▸ **What the task requires**
Give the items starting at the line containing "Screen dimensions: 1278x732" and ending at the line containing "coord(721,626)" as a numbered list, skipping blank lines and leaving out the pictures.

▸ **Material for the task**

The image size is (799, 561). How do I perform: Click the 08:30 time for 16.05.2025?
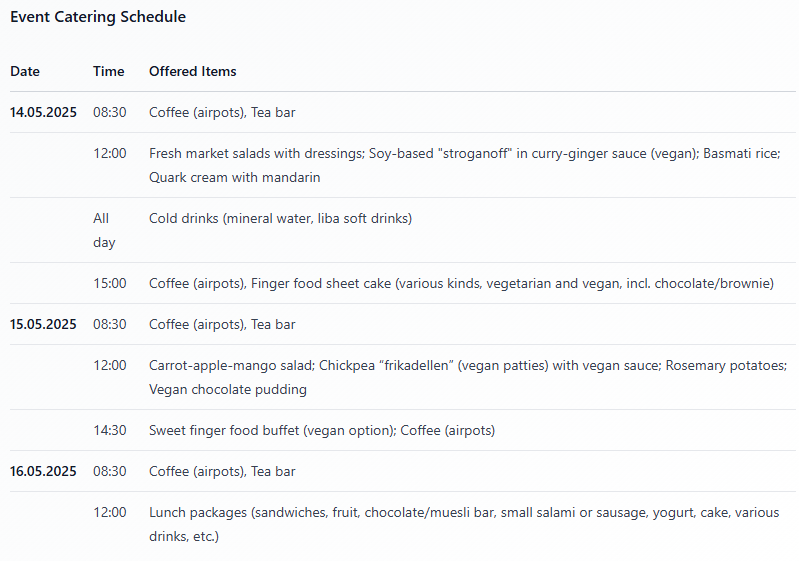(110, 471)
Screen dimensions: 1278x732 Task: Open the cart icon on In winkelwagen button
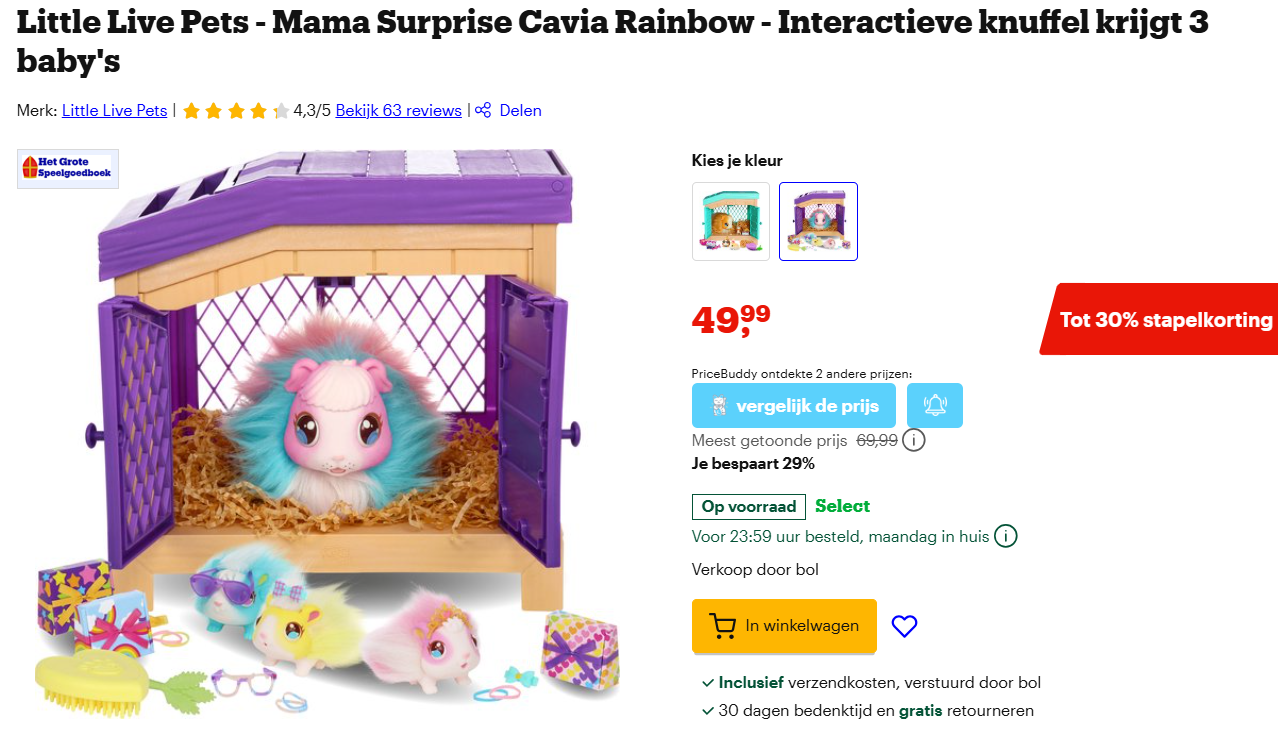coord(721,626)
---
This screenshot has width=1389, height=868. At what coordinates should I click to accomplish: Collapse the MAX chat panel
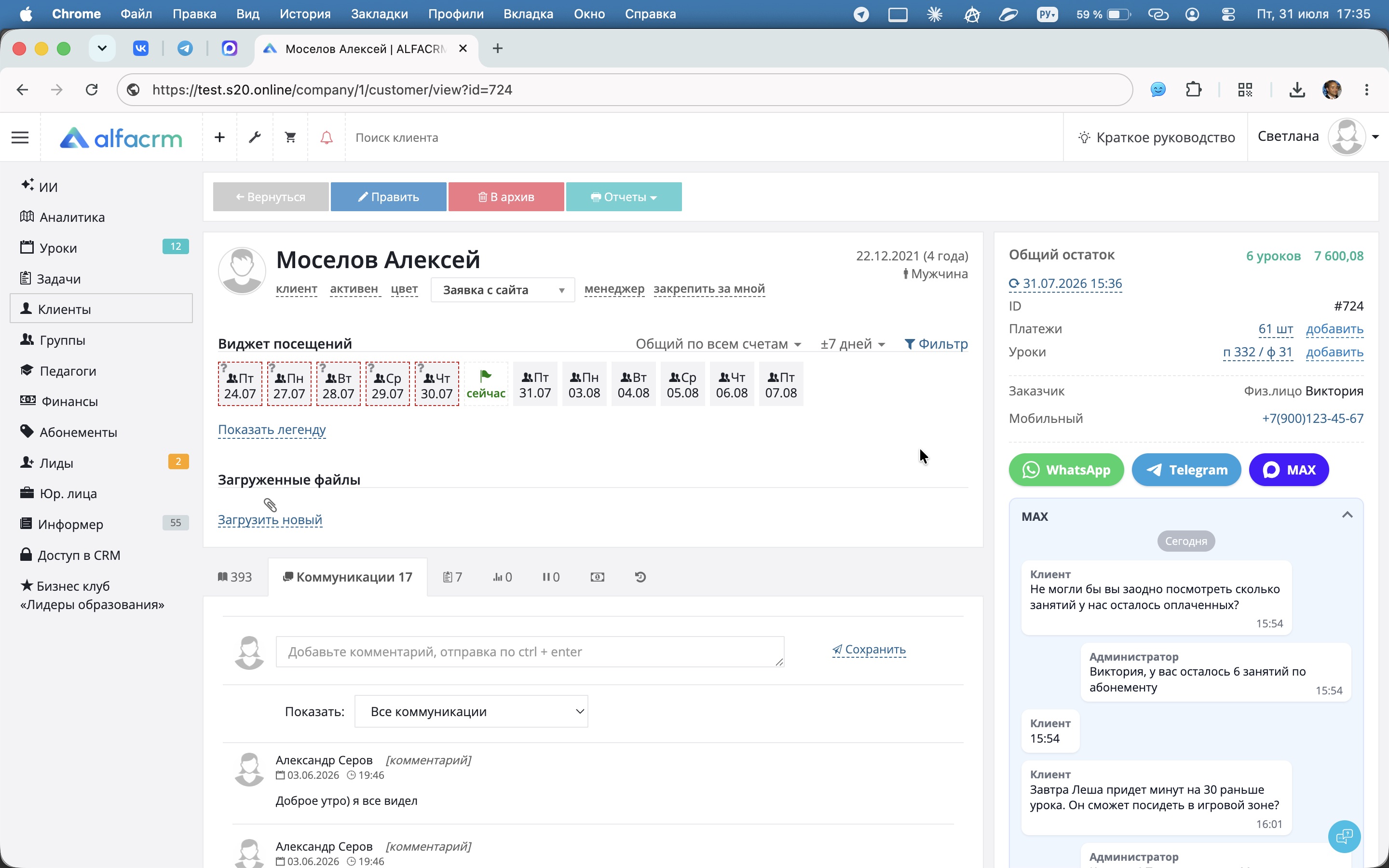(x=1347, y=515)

▸ **Reply to the exercise**
1. Screen dimensions: 1278x732 Task: Open the cart icon on In winkelwagen button
2. coord(721,626)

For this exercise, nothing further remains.